Some have argued that this is a bad idea — that it doesn’t discourage speculation and creates market volatility which is the opposite of some of the intended effects. But what if we applied it in a proper, common sense way nationwide and actually put the money into the national coffers instead of giving it right back like New York currently does?

It is an idea which has been put forth in both Congressional and Senate legislation a number of times, most recently this past February when Democratic Senator Tom Harkin (D-Iowa) and US Rep. Peter DeFazio (D-Ore.) submitted a bill that would impose a 0.03% tax on financial transactions, and potentially raise over $350 billion annually. As mentioned before, some have claimed it would place undue burden on Wall Street and wouldn’t curb speculation, but almost all are in agreement that it would bring in revenue. In fact, some finance industry professionals submitted a letter in support of it in which they said the following:

Dear G20 and European leaders,

As individuals with first-hand knowledge and significant experience in the financial industry, we urge you to introduce small financial transaction taxes (FTTs). These taxes will rebalance financial markets away from a short-term trading mentality that has contributed to instability in our financial markets. They also have the potential to raise significant revenue.
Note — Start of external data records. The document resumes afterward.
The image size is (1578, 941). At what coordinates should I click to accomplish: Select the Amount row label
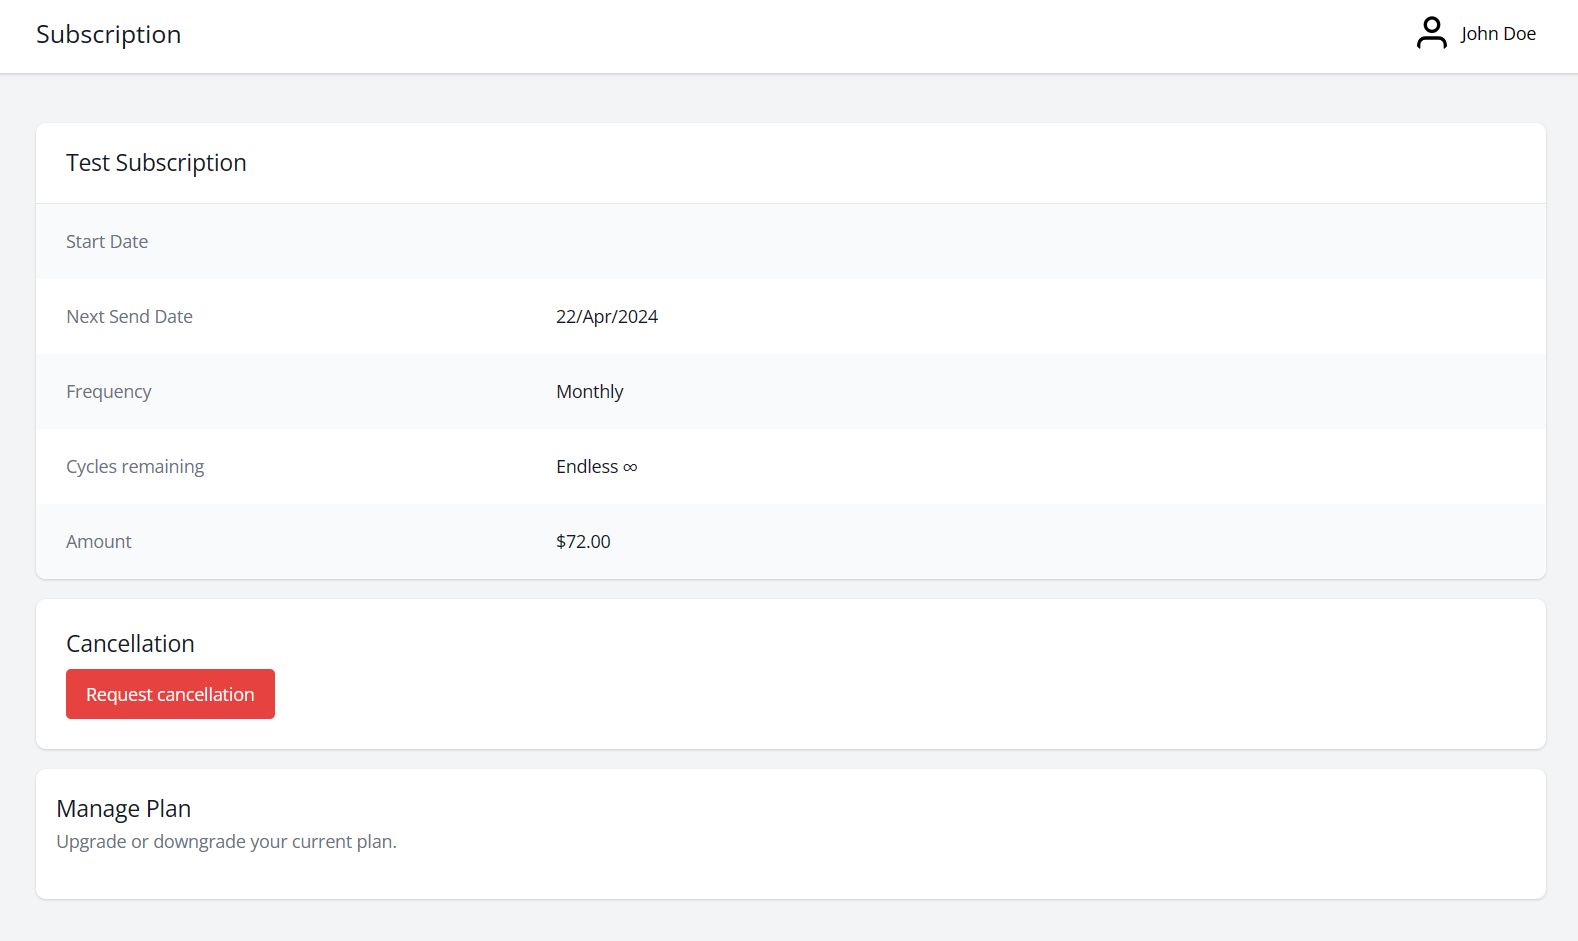point(98,541)
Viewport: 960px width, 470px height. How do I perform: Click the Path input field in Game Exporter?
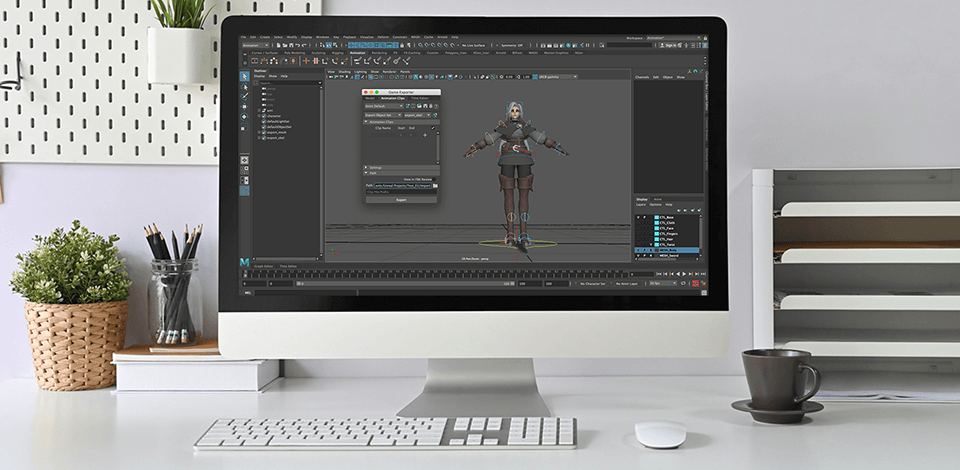coord(403,185)
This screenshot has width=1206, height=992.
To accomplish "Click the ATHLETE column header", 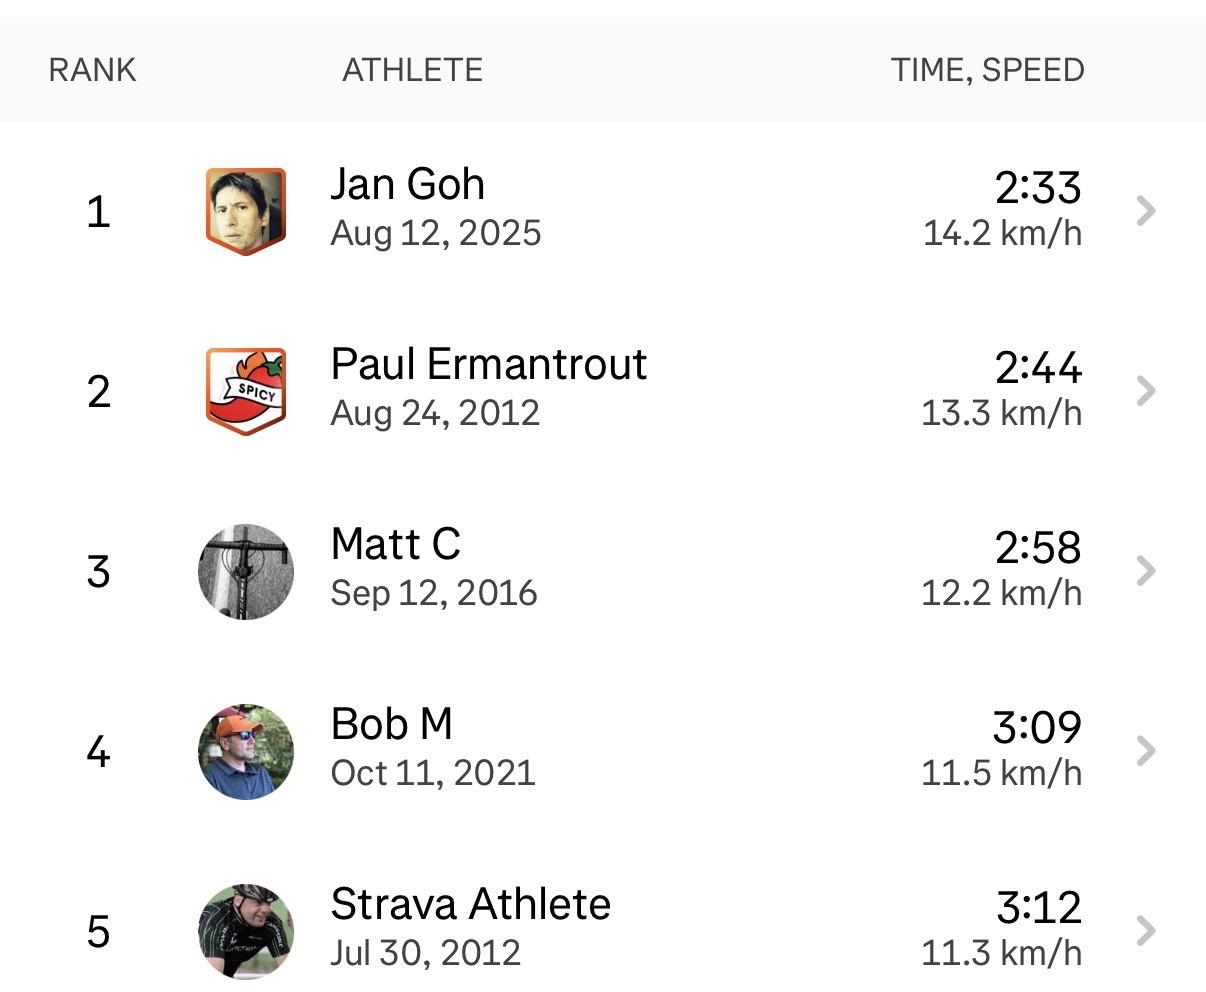I will pos(412,70).
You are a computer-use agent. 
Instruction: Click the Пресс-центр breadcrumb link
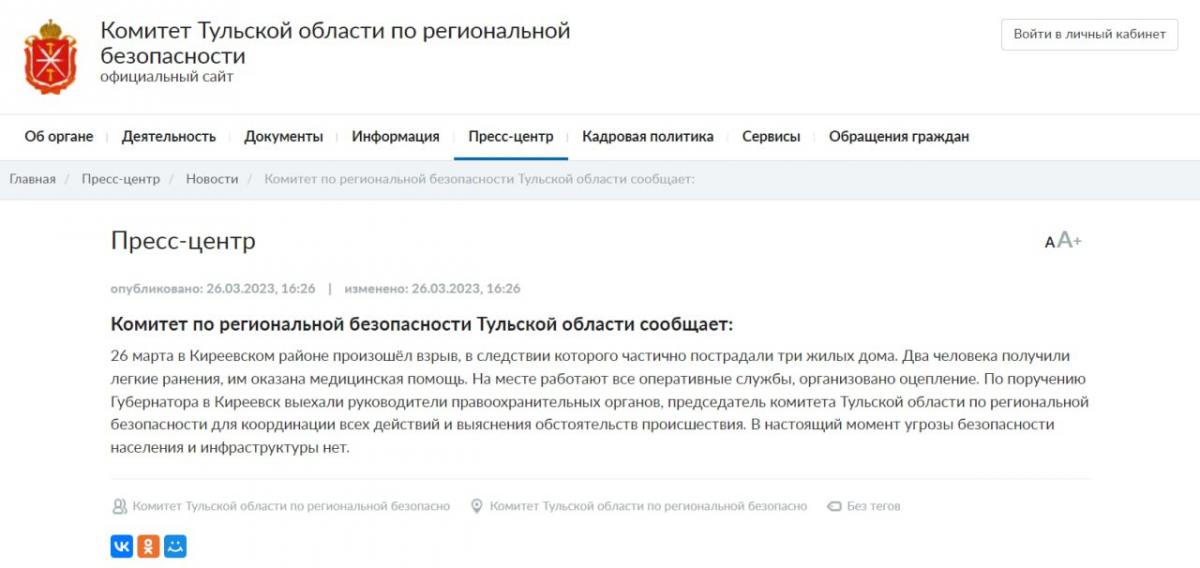121,179
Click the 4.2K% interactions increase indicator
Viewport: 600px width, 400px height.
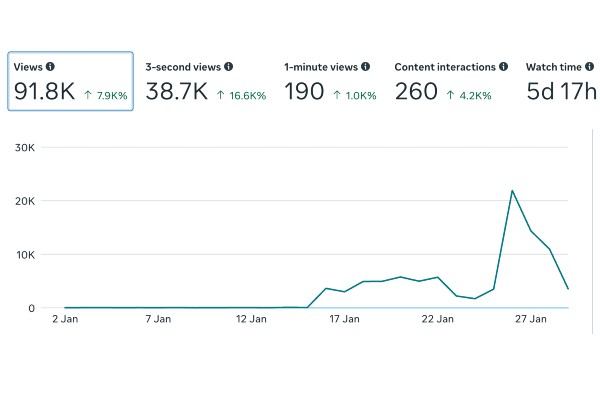click(x=469, y=95)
In the last few decades, financial market activity has increased tremendously, with the value of transactions now seventy times greater than the size of the real global economy. The primary role of financial markets is to raise investment, allocate resources efficiently, and mitigate risk. However, much of today’s financial activity does not contribute to these goals. Computer-driven, high frequency trading, for example, allocates resources on the basis of algorithms designed to turn very short-term profits and have been shown to drain liquidity in stressed markets when it is needed most.

Financial transaction taxes of a small fraction of a percent on each trade, such as those proposed by the European Commission and backed by a number of G20 countries, would moderate the incentives for such short-term speculation while having a negligible impact on long-term investment.

Concerns have been raised that FTTs could damage growth. But a growing body of evidence suggests that by reducing volatility and raising much needed revenue, the overall effect would be positive. Critics have also wrongly associated trading volume with efficiency-enhancing liquidity and failed to sufficiently take into account market resilience and trust that are undermined in a world where very short-term trading dominates the financial system. As many notable economists have observed, a modest transaction tax will actually improve the functioning of markets.

FTTs have a proven track record. Numerous countries, including those with deep and fast-growing markets, such as the UK, South Africa, Hong Kong, Singapore, Switzerland, and India, currently have FTTs on particular asset classes that raise billions of dollars per year. New FTTs, whether agreed by the G20, EU, or by individual countries, offer a real opportunity to help restore the financial sector to its proper role, while raising massive revenues for people in urgent need at home and in the world’s poorest countries. We believe this is an opportunity that should not be missed.

To me, the idea of raising revenue based off a tax that takes a tiny fraction of stock and derivative trades from the same institutions we had to bail out after they took us into the last recession just makes sense. Not to mention that some of them, like Bank of America, repaid our kindness by lying to homeowners and finding ways to not renegotiate mortgages. This is an idea which, combined with removing corporate subsides and reducing defense spending, could very well balance the budget and reduce the debt.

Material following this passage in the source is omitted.